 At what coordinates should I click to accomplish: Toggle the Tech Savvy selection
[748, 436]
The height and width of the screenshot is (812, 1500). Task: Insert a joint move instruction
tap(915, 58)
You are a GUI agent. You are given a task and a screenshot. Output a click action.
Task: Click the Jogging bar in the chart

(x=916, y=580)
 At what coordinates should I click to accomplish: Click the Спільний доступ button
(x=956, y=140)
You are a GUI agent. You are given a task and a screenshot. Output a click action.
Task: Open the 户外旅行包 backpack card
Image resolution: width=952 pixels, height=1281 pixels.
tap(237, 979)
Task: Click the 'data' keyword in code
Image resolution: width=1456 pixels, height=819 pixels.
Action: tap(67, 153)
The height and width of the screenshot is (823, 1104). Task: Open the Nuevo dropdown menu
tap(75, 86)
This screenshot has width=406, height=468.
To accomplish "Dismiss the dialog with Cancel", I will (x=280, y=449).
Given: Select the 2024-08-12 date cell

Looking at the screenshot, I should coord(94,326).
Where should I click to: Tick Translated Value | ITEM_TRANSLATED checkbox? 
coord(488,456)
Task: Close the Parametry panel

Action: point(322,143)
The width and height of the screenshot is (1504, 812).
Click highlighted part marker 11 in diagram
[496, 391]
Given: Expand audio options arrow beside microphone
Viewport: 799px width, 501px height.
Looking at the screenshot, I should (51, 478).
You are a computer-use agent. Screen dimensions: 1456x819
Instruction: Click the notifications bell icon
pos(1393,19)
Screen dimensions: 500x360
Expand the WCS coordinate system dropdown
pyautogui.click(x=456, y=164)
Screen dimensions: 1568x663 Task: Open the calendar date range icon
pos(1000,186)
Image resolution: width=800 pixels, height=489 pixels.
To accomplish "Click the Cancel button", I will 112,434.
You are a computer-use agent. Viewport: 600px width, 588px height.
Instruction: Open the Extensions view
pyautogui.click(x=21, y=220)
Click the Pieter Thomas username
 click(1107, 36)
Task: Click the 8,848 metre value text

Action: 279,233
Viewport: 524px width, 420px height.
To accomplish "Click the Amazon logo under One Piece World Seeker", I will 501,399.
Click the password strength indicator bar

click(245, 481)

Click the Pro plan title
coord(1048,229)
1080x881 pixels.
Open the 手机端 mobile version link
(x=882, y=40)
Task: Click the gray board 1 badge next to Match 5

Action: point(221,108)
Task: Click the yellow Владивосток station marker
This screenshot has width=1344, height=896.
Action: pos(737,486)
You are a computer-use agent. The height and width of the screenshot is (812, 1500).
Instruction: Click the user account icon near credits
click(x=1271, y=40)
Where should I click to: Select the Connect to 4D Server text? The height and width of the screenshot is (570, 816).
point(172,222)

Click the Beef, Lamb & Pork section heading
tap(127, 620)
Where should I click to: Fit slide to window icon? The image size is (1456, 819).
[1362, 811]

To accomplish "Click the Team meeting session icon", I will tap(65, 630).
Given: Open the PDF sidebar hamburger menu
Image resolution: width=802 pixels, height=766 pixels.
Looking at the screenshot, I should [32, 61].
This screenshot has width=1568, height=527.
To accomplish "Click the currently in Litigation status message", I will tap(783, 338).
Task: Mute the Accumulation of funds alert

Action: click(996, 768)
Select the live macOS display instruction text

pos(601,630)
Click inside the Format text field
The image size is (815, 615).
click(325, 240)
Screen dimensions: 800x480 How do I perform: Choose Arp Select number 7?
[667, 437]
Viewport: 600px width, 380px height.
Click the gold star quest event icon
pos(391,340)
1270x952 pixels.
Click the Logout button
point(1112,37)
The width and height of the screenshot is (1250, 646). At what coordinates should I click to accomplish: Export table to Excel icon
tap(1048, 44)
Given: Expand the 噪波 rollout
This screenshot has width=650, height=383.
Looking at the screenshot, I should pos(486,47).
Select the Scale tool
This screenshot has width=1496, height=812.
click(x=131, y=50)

==============================

* **Given task**: Copy all the items above again, putting "interface agent" in place of every "GUI agent" and leaving everything else unchanged.

* **Correct response**:
 At what coordinates should I click to accomplish: Toggle the Tech Savvy selection
[748, 436]
The height and width of the screenshot is (812, 1500). Task: Insert a joint move instruction
tap(915, 58)
You are a interface agent. You are given a task and a screenshot. Output a click action.
Task: Click the Jogging bar in the chart

(x=916, y=580)
 At what coordinates should I click to accomplish: Click the Спільний доступ button
(x=956, y=140)
You are a interface agent. You are given a task and a screenshot. Output a click action.
Task: Open the 户外旅行包 backpack card
Image resolution: width=952 pixels, height=1281 pixels.
tap(237, 979)
Task: Click the 'data' keyword in code
Image resolution: width=1456 pixels, height=819 pixels.
Action: tap(67, 153)
The height and width of the screenshot is (823, 1104). Task: Open the Nuevo dropdown menu
tap(75, 86)
This screenshot has width=406, height=468.
To accomplish "Dismiss the dialog with Cancel", I will (x=280, y=449).
Given: Select the 2024-08-12 date cell

Looking at the screenshot, I should coord(94,326).
Where should I click to: Tick Translated Value | ITEM_TRANSLATED checkbox? 
coord(488,456)
Task: Close the Parametry panel

Action: point(322,143)
The width and height of the screenshot is (1504, 812).
Click highlighted part marker 11 in diagram
[496, 391]
Given: Expand audio options arrow beside microphone
Viewport: 799px width, 501px height.
Looking at the screenshot, I should (51, 478).
You are a computer-use agent. Screen dimensions: 1456x819
Instruction: Click the notifications bell icon
pos(1393,19)
Screen dimensions: 500x360
Expand the WCS coordinate system dropdown
pyautogui.click(x=456, y=164)
Screen dimensions: 1568x663 Task: Open the calendar date range icon
pos(1000,186)
Image resolution: width=800 pixels, height=489 pixels.
To accomplish "Click the Cancel button", I will 112,434.
You are a computer-use agent. Viewport: 600px width, 588px height.
Instruction: Open the Extensions view
pyautogui.click(x=21, y=220)
Click the Pieter Thomas username
 click(1107, 36)
Task: Click the 8,848 metre value text

Action: 279,233
Viewport: 524px width, 420px height.
To accomplish "Click the Amazon logo under One Piece World Seeker", I will 501,399.
Click the password strength indicator bar

click(245, 481)

Click the Pro plan title
coord(1048,229)
1080x881 pixels.
Open the 手机端 mobile version link
(x=882, y=40)
Task: Click the gray board 1 badge next to Match 5

Action: point(221,108)
Task: Click the yellow Владивосток station marker
This screenshot has width=1344, height=896.
Action: pos(737,486)
You are a computer-use agent. The height and width of the screenshot is (812, 1500).
Instruction: Click the user account icon near credits
click(x=1271, y=40)
Where should I click to: Select the Connect to 4D Server text? The height and width of the screenshot is (570, 816).
point(172,222)

Click the Beef, Lamb & Pork section heading
tap(127, 620)
Where should I click to: Fit slide to window icon? The image size is (1456, 819).
[1362, 811]

To accomplish "Click the Team meeting session icon", I will tap(65, 630).
Given: Open the PDF sidebar hamburger menu
Image resolution: width=802 pixels, height=766 pixels.
Looking at the screenshot, I should [32, 61].
This screenshot has width=1568, height=527.
To accomplish "Click the currently in Litigation status message", I will tap(783, 338).
Task: Mute the Accumulation of funds alert

Action: click(996, 768)
Select the live macOS display instruction text

pos(601,630)
Click inside the Format text field
The image size is (815, 615).
click(325, 240)
Screen dimensions: 800x480 How do I perform: Choose Arp Select number 7?
[667, 437]
Viewport: 600px width, 380px height.
Click the gold star quest event icon
pos(391,340)
1270x952 pixels.
Click the Logout button
point(1112,37)
The width and height of the screenshot is (1250, 646). At what coordinates should I click to accomplish: Export table to Excel icon
tap(1048, 44)
Given: Expand the 噪波 rollout
This screenshot has width=650, height=383.
Looking at the screenshot, I should pos(486,47).
Select the Scale tool
This screenshot has width=1496, height=812.
click(x=131, y=50)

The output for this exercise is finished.